**Your task**
Return each entry below exactly. Skip the images.

**Available data**
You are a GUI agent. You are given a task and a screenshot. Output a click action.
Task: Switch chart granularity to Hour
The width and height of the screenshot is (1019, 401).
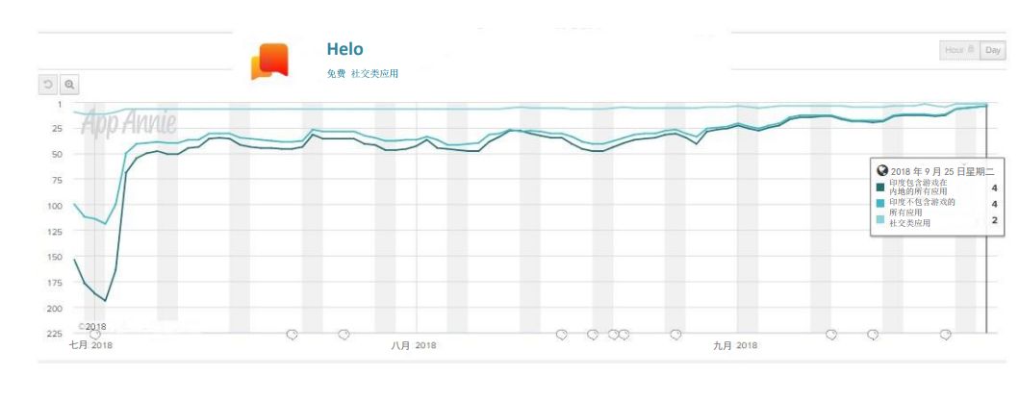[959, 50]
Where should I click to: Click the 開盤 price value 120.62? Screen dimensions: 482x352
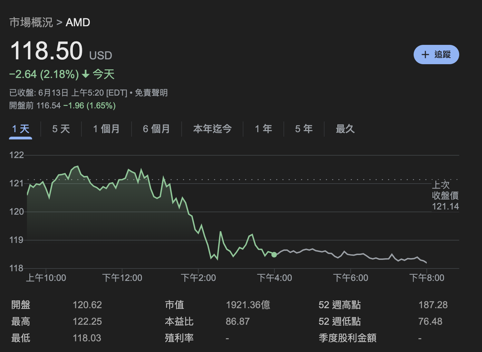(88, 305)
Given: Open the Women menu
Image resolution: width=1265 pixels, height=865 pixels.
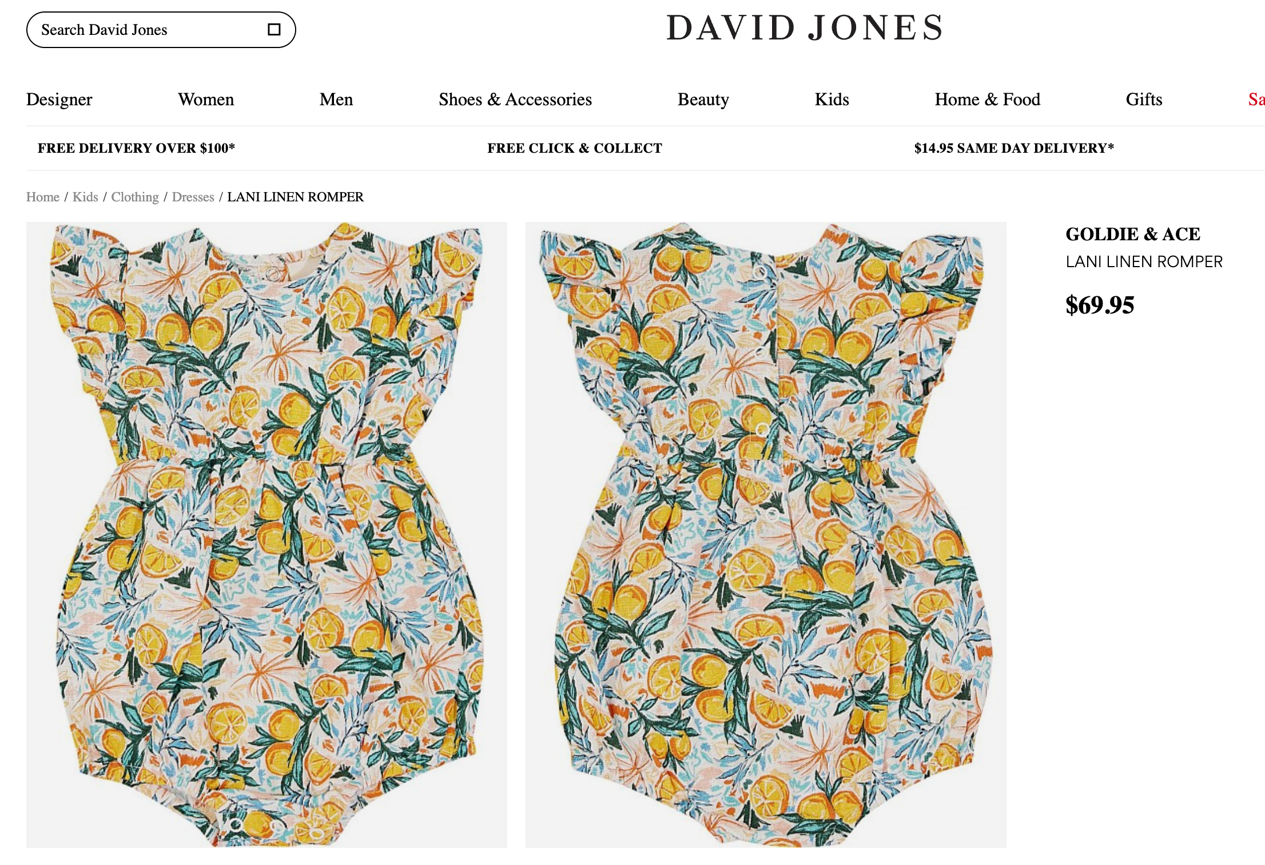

**Solved exercise**
You are a GUI agent. You are given a task and a screenshot. Output a click action.
Task: Switch chart granularity to Hour
The width and height of the screenshot is (1019, 401).
[959, 50]
Where should I click to: Click the 開盤 price value 120.62? Screen dimensions: 482x352
(88, 305)
Given: Open the Women menu
Image resolution: width=1265 pixels, height=865 pixels.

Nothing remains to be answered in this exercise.